Word and element location data

┌──

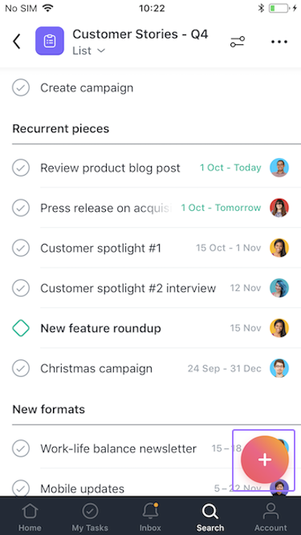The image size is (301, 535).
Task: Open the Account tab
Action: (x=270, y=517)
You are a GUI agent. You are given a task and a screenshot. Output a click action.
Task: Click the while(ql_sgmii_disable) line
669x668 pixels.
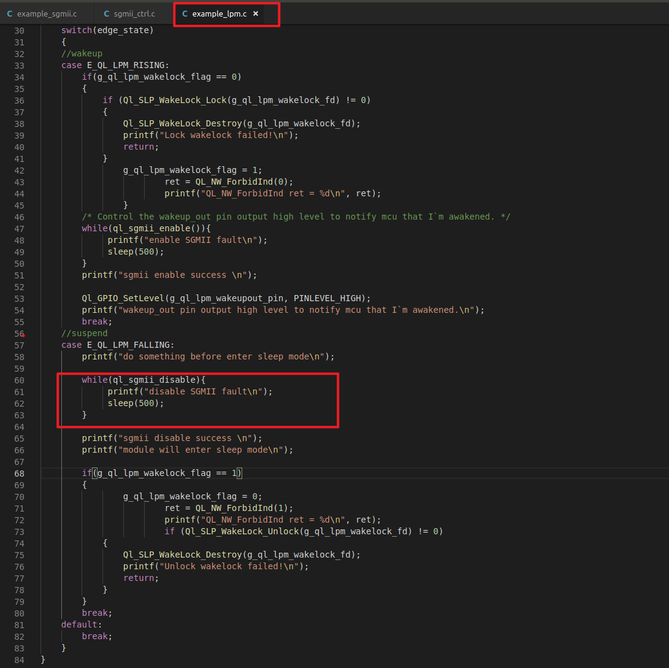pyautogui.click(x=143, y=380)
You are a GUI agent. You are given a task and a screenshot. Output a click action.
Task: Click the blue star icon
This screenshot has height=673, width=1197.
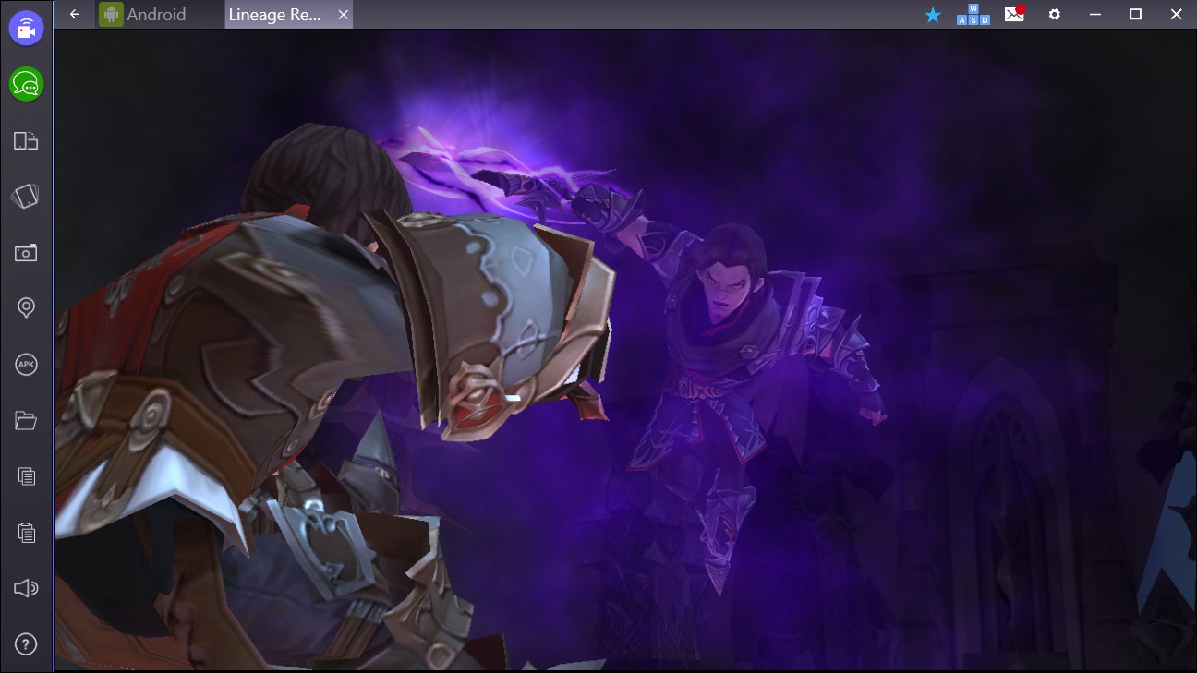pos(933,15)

└──
┌──

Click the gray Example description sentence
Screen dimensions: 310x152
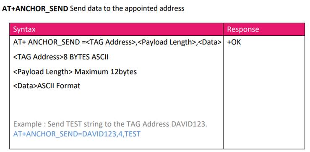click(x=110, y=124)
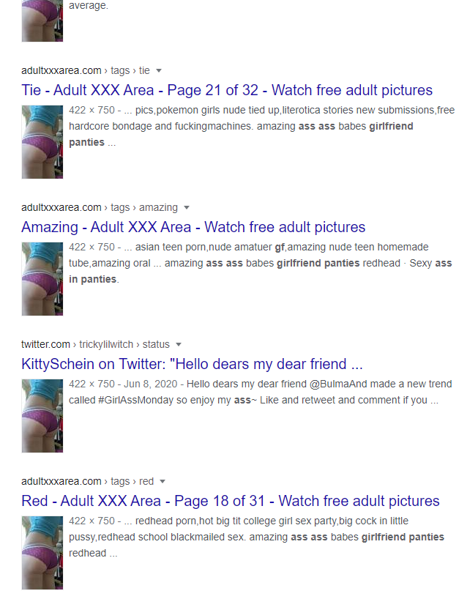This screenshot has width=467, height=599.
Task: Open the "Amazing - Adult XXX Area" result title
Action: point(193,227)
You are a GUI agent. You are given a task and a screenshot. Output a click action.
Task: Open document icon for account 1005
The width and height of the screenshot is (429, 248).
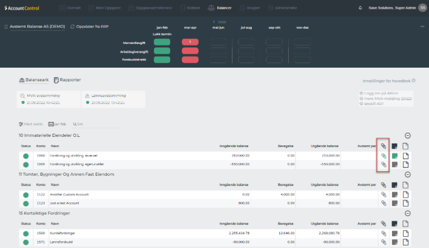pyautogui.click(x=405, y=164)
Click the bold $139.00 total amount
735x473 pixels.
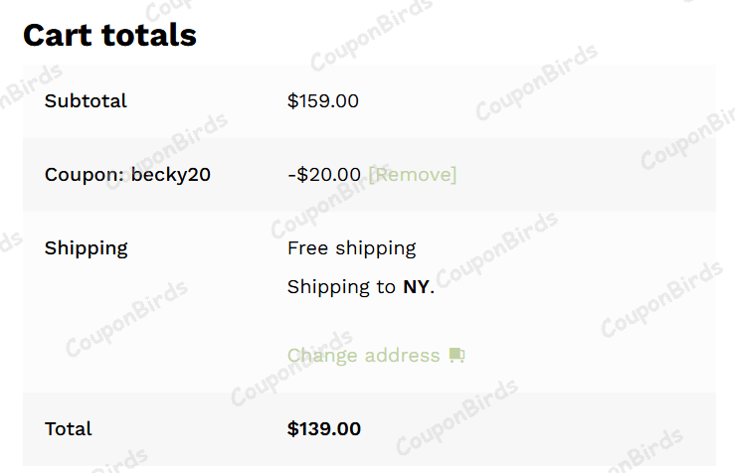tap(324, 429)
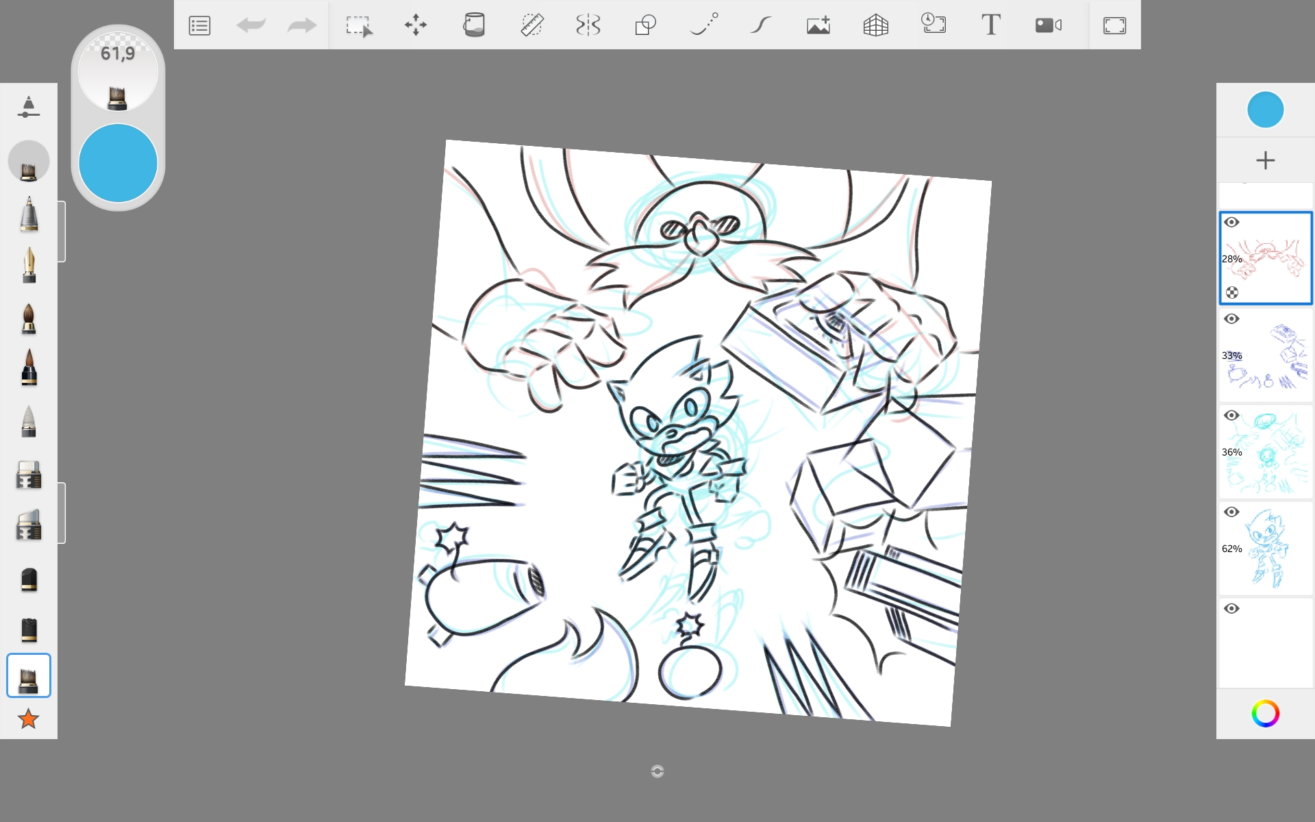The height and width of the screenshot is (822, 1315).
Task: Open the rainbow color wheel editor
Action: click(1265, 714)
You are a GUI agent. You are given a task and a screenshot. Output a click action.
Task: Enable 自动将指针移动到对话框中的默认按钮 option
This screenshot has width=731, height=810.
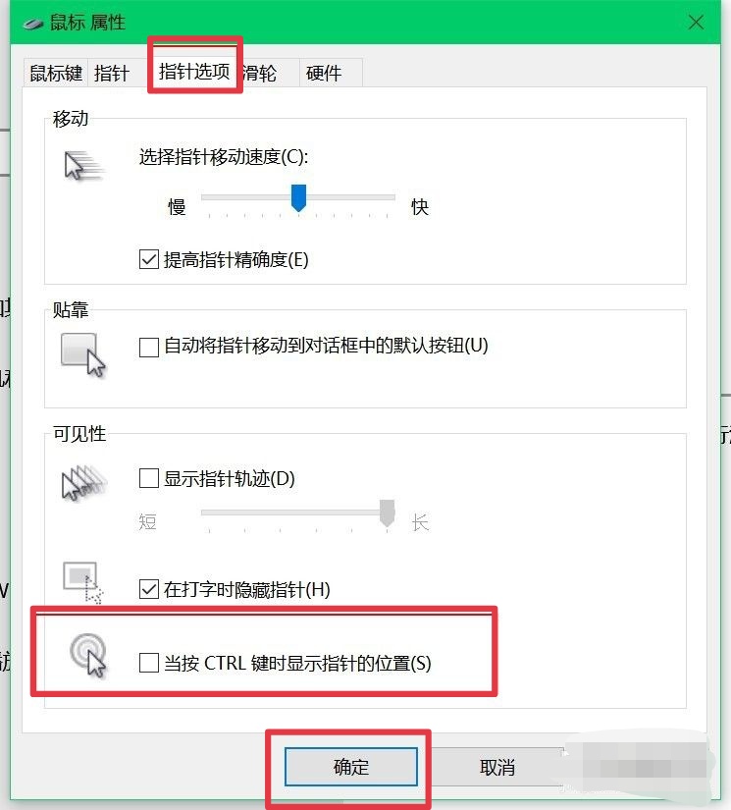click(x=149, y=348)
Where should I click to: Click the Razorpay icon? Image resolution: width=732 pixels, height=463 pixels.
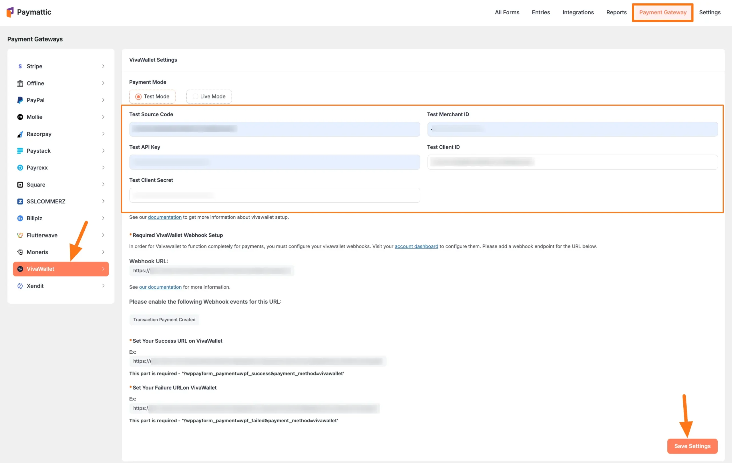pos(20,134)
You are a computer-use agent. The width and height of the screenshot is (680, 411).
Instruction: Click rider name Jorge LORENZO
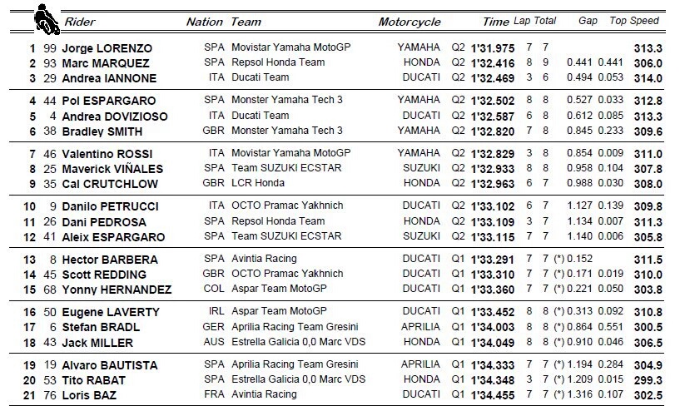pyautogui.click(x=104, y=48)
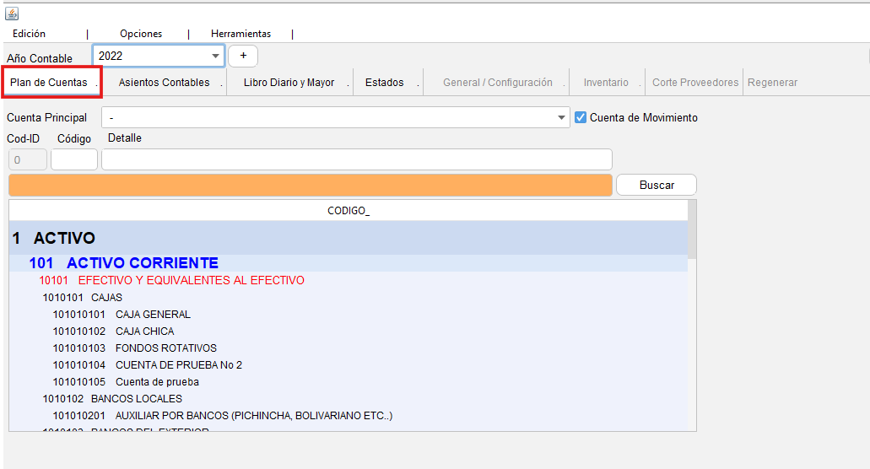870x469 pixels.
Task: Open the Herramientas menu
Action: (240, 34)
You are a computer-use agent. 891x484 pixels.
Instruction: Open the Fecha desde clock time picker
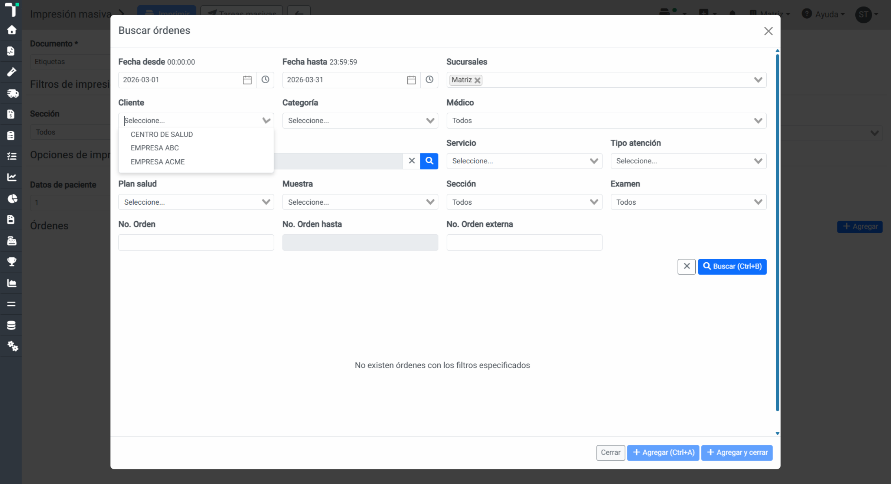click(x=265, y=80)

└──

» **Your objective**: Please copy out the lines of the items from the line containing "The image size is (301, 535)." to the line containing "pos(933,15)", both ends included. Leave the pictures out of your answer.

» **The reply**:
The image size is (301, 535).
Task: Open the Account tab
Action: (x=270, y=517)
You are a GUI agent. You are given a task and a screenshot. Output a click action.
Task: Click the while(ql_sgmii_disable) line
669x668 pixels.
pyautogui.click(x=143, y=380)
You are a GUI agent. You are given a task and a screenshot. Output a click action.
Task: Click the blue star icon
This screenshot has height=673, width=1197.
pos(933,15)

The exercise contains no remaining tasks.